# Spouse hiding money after filing



## User Name (Jun 30, 2013)

My spouse and I had a joint bank account and were still depositing our paychecks into it while we were separated.

Once she filed for divorce, she stopped depositing her paycheck and is stashing it away. Can she do that?

I thought we had to wait until the divorce was final to split our money and income.


----------



## EleGirl (Dec 3, 2011)

User Name said:


> My spouse and I had a joint bank account and were still depositing our paychecks into it while we were separated.
> 
> Once she filed for divorce, she stopped depositing her paycheck and is stashing it away. Can she do that?
> 
> I thought we had to wait until the divorce was final to split our money and income.


It is completely legal for spouses to have separate accounts and put their earnings into the separate account.

If she is not putting her money into a separate account, you need to do the same.

What percentage of your joint income does she earn?

You two will need to decide who pays which bills. But you do not need to keep joint accounts.

You will both be required to provide your bank statements in your financial disclosures for the divorce. She is not hiding money. She had to disclose it. She is legally putting her income into her own accounts.

It's time you did the same.

Why have you not filed for divorce?


----------



## VFW (Oct 24, 2012)

You are responsible for joint debt, what account you pay it out of is your business. You need to move your pay into your account and secure your financial assets. Then you need to have a real serious conversation about finances. I recommend you take charge of the money and she is required to pay you so much month as her portion, based on individual incomes. Take the personal stuff as best you can out of the equation, this is strictly business. Keep very good records, this is vital for the divorce.


----------



## User Name (Jun 30, 2013)

Here's the problem. I make a lot less income than she does and was relying on our combined income to survive. And now she pulled the plug without warning, leaving me in a very bad situation.

I'm not sure what to do. Should I file a motion against her to get some money or something?

We have joint custody of our child, so I'm filing for child support and interim spousal support.

I'm also concerned that she may not disclose all her money now by hiding cash in her house or in an account under someone else's name.


----------



## EleGirl (Dec 3, 2011)

User Name said:


> Here's the problem. I make a lot less income than she does and was relying on our combined income to survive. And now she pulled the plug without warning, leaving me in a very bad situation.
> 
> I'm not sure what to do.
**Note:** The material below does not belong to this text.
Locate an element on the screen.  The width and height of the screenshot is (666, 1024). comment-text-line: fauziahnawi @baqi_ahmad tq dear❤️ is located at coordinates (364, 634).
Should I file a motion against her to get some money or something?
> 
> ...


Is there a savings account? Do you have access to it? Are there other funds that you have access to?

You say that you are filing for child support and interim spousal support. When will you do this. Yes you can also have your attorney do a motion to get you some money if there is marital assets that you do not have access to. 

How long have you been married to her?


----------